Available records —
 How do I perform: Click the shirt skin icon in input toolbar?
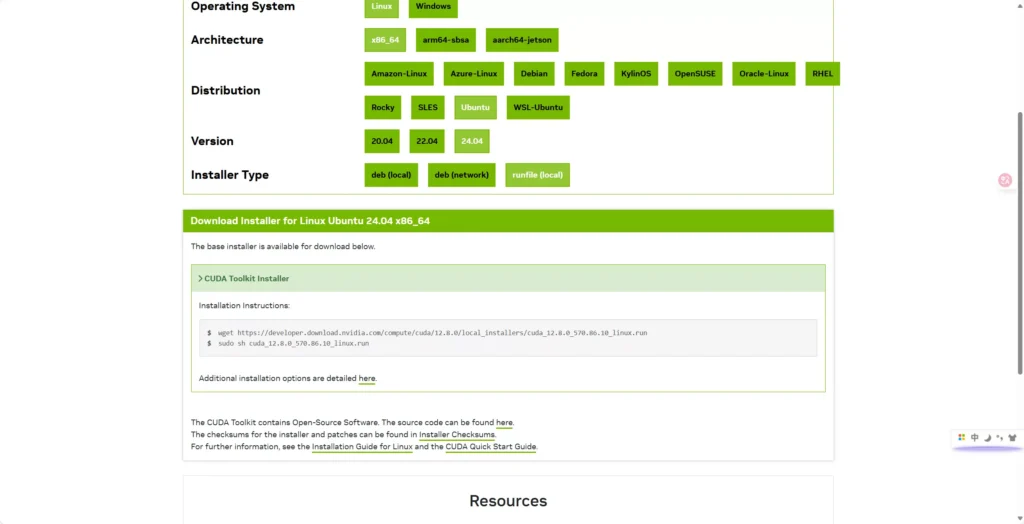pos(1012,437)
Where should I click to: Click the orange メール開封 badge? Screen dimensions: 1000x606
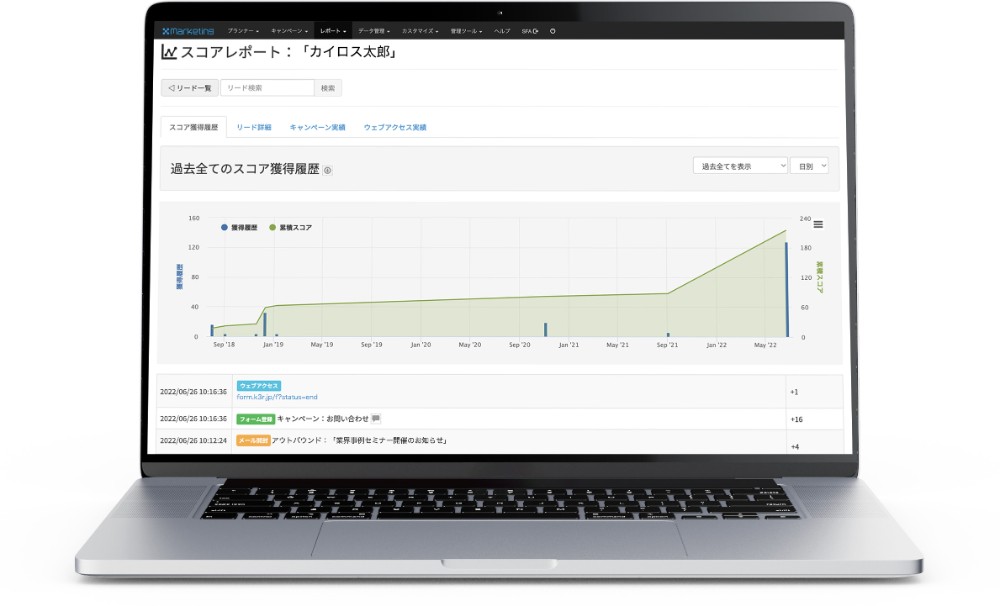click(252, 440)
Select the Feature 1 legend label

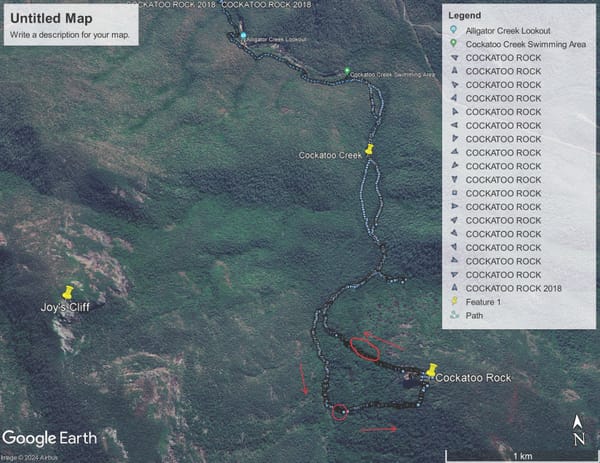pos(483,302)
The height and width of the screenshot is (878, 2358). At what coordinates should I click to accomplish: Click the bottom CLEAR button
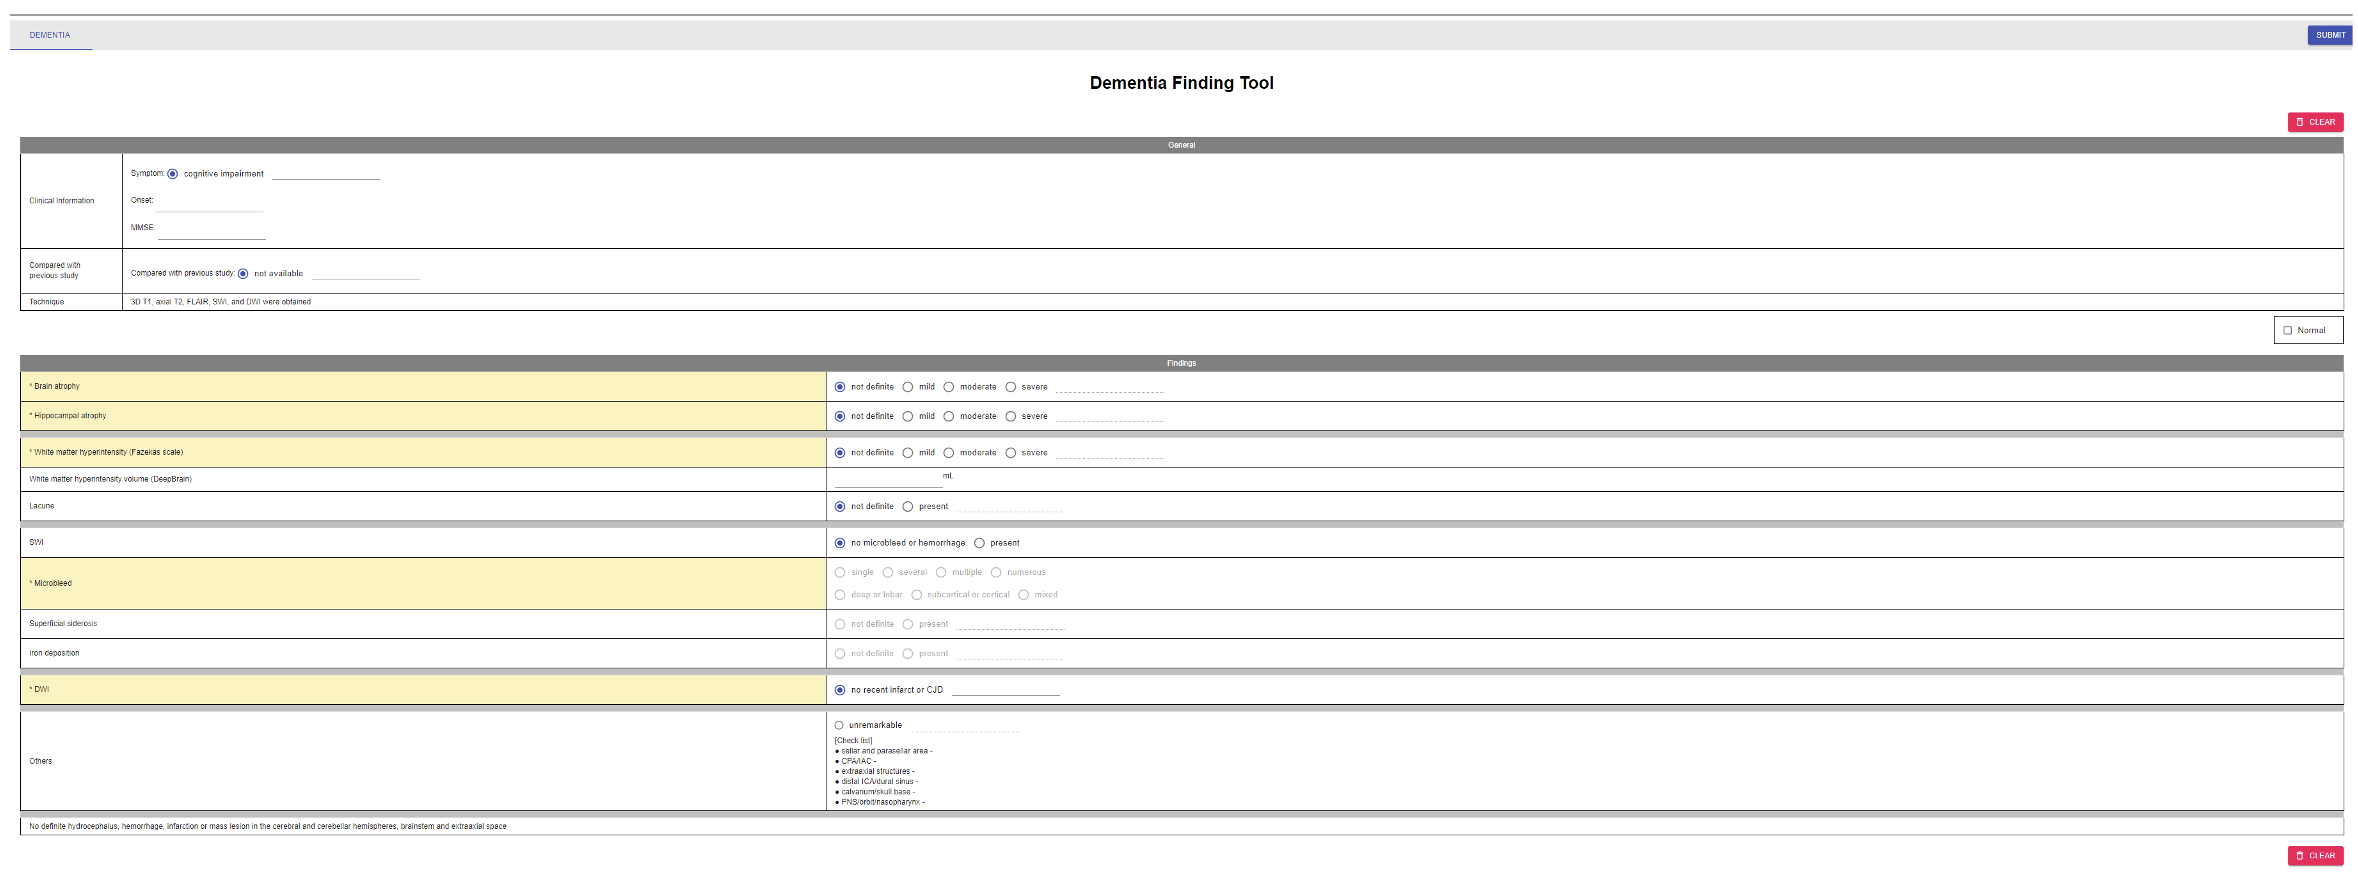point(2315,856)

Task brief — Output all of the data above as a JSON list of strings, with one string per line and blank lines skipped. Leave the pictures out.

Solution below —
[
  " How do I perform: Click the shirt skin icon in input toolbar?",
  "pos(1012,437)",
  "Where should I click to: Click the orange メール開封 badge? Screen dimensions: 1000x606",
  "click(252, 440)",
  "Select the Feature 1 legend label",
  "pos(483,302)",
  "The height and width of the screenshot is (878, 2358). At what coordinates should I click to accomplish: Click the bottom CLEAR button",
  "point(2315,856)"
]